En marge du Salon international du meuble, la création belge était à l’honneur avec Confronting the Masters, une expo inédite réunissant nos dix Designers de l’année. Face à cette dream team, les oeuvres classiques d’un sculpteur italien, et, pour diriger les débats, Danny Venlet, scénographe mais pas que.

Né en Australie de parents néerlandais en 1958, Danny Venlet revient en Europe au cours des années 60, d’abord aux Pays-Bas, puis à Bruxelles, qu’il quittera bientôt pour mieux y revenir. Diplômé de l’école d’art Sint-Lukas en 1984, il succombe à l’appel des grands espaces et retourne  » down under « , c’est d’ailleurs là qu’il se fera connaître, exerçant ses talents de scénographe au Powerhouse Museum de Sydney avant de fonder l’agence Daffodil avec son compatriote Marc Newson en 1988. Deux ans plus tard, il crée VIA, Venlet Interior Architecture, et s’impose en roi de la nuit avec son mobilier pour bars et clubs.
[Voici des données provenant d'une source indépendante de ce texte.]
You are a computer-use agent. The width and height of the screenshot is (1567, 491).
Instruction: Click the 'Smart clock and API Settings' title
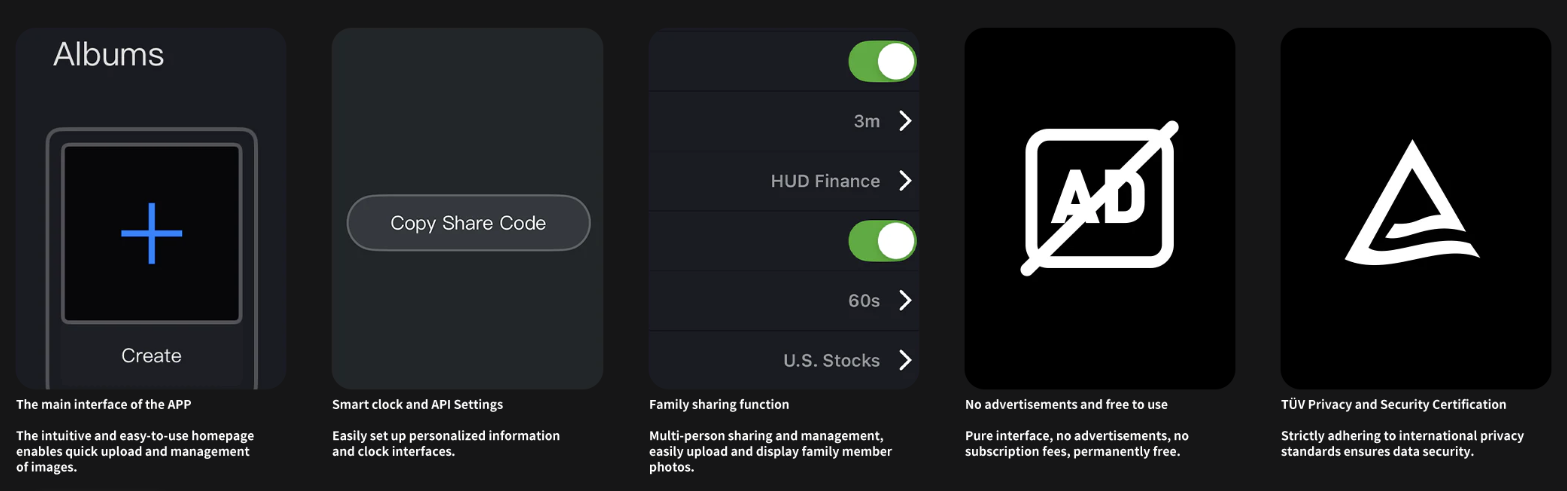click(418, 405)
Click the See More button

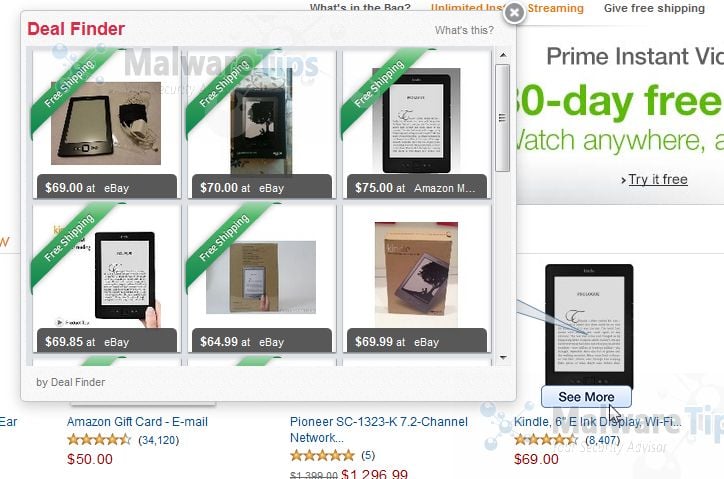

Mais il finit par poser à nouveau ses valises en Belgique  » momentanément « … depuis 1996.

Deux décennies après son retour chez nous, il aura multiplié les collaborations avec des éditeurs belges et internationaux et réalisé nombre d’aménagements d’espaces publics et d’installations pour des marques allant d’Illy à Mini. Peu importe le domaine d’activité, Danny Venlet parvient à exprimer ses qualités, au premier rang desquelles on pointe sa foi inébranlable en l' » homo ludens « et son attentive observation de tous nos petits rituels ; en témoigne l’une de ses pièces les plus emblématiques, le fauteuil Easy Rider, classique instantané offert à Bulo en 2002. Designer et architecte d’intérieur, mais aussi juré, prof et directeur artistique de MAD Brussels, Danny Venlet avait déjà officié sous la bannière Belgium is Design, et semblait tout indiqué pour arbitrer la rencontre entre les dix lauréats du prix du Designer de l’année depuis sa création en 2006 (lire par ailleurs), au coeur de l’un des centres névralgiques du programme off, la Pinacoteca di Brera. Nous l’avons rencontré, en amont de l’événement, dans son studio bruxellois, basé dans une ancienne boutonnerie du XIXe siècle, où il vit et travaille, à deux pas de la place Sainte-Catherine.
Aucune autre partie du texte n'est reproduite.